Much like Onwards, that was released at the beginning of this year, Pixar’s Soul may not receive the reception it most certainly deserves. As the filming industry is still very much in a dark place at the moment, Soul joins the list of mainstream releases that is given the ‘straight to streaming’ gig instead.
Pixar’s latest adventure follows Joe Gardner (Jamie Foxx). An aspiring jazz musician who his whole life, has been desperately clutching on to his dream of taking his passion to the big leagues. Joe has never found success though, and instead takes his talent only as far as part time high school music teacher. In a day in which he is offered a job on a full time basis at the school, he is also finally given a potential break. When a former pupil of his, Curley (Questlove), recommends Joe to successful saxophone player Dorothea Williams (Angela Bassett), he is invited to play later that evening after an impressive impromptu performance.

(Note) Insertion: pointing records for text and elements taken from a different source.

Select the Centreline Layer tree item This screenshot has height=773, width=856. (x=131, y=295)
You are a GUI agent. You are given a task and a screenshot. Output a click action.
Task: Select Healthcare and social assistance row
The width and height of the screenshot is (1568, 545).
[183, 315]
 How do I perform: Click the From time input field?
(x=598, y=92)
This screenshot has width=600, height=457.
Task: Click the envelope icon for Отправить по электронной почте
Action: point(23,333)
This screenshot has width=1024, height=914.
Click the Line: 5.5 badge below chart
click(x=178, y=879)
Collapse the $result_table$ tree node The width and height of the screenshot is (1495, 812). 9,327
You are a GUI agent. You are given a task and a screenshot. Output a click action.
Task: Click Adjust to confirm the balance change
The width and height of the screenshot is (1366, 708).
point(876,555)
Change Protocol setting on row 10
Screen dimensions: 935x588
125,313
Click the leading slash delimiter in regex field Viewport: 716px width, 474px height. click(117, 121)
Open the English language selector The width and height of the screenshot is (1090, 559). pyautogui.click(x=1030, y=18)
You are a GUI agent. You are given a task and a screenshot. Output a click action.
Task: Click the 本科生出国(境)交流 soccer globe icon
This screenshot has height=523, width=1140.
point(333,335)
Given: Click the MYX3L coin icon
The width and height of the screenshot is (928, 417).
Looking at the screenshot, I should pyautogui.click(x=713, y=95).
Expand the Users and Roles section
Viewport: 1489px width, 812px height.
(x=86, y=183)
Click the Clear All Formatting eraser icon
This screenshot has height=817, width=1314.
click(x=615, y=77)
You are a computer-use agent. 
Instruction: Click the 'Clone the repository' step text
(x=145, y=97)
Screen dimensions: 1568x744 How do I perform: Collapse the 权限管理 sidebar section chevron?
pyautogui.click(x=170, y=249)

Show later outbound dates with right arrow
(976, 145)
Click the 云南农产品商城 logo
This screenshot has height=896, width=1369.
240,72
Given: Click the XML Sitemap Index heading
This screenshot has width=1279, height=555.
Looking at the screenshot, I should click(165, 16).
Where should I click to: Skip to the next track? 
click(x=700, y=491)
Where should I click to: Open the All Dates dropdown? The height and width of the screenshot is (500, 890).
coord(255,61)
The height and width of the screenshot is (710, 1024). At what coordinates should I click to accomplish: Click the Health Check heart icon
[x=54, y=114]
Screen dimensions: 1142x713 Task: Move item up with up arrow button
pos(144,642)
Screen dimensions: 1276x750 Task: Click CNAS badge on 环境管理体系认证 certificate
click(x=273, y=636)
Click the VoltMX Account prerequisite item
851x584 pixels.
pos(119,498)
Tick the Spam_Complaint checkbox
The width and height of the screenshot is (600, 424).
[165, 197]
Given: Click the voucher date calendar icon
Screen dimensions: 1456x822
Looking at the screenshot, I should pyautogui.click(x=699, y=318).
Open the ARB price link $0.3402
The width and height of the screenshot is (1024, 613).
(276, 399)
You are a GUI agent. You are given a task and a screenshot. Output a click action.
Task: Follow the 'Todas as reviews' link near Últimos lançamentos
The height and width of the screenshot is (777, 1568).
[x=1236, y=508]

Where there’s ups, there must be downs, literally in this case, as on his way home Joe falls down a manhole. Now leaving his soul wondering the bridge between the afterlife and revival (or the ‘Great Before’ as it’s called here). Joe will seemingly stop at nothing to get back to his life, even if it involves mentoring a troubled soul known simply as 22 (Tina Fay), whose previous mentors include some of histories most influential personages.
22 is one spark short of earning her spot on Earth, but unlike Joe, she has no interest in leaving the Great Before. She’s comfortable with just being where she is, but where so many have failed, Joe is determined to show 22 what she’s been missing. Hopefully earning his life back, and returning from his comatose state.
Like any title from Pixar, Soul excels in it’s unique storytelling capabilities and mesmerising visual artistry. Blend that with its charming musical cues, and their latest project possesses the needed qualities, that certifies this as another hit in Pixar’s stellar portfolio.
It’s easy to get lost in its wonderfully vibrant colour palette and visual design. It even manages to make New York look radiant and beaming with life.
Where my issues lie with Soul however, is the undeniable similarities it shares with previous projects in Pixar’s back catalogue. Most noticeably Inside Out and Coco (and even a dashing of Onwards for good measure). Pixar appear to have gotten themselves stuck in the death/afterlife wormhole of storytelling, and it seems the final stop in their express train through that thought process, is still nowhere in sight.
Perhaps one of the less emotionally devastating titles also. Soul may be something this film has much of, but lacks the emotional weight that almost goes hand in hand with Pixar’s narratives. And its finale leaves more to be desired, especially in context with the way the rest of the story was handled.
Soul is likely to divide opinions based solely on personal preference. On one hand, it’s yet another stunning display of Pixar’s visual dominance. The animation is perhaps more crisp and lifelike than ever before, which is a compliment in itself. And the memorable voice performances don’t just end with Jamie Foxx and Tina Fay. Graham Norton, Richard Ayoade and Daveed Diggs also offer up some enjoyable performances and some over the top caricatures (we’re looking at you Graham).
On the other hand, I don’t believe the story as a whole lands as gracefully as intended. It’s a little on the nose for adults, and for kids well, unless you’re prepared to have a conversation about life after death, it’s not going to be the easiest of things for your child to sit through. Aside from a talking cat gag, and a short amount of slapstick humour, your kids will likely be begging you to bring their favourite talking toys back to the screen.
Soul is still a sweet and deeply complex movie that manages to keep Pixar’s streak running. A nice film to end a tough year on. Perhaps it will pull on your heart strings more than it did mine, but that’ll likely be the key factor to your appreciation for their latest piece of art.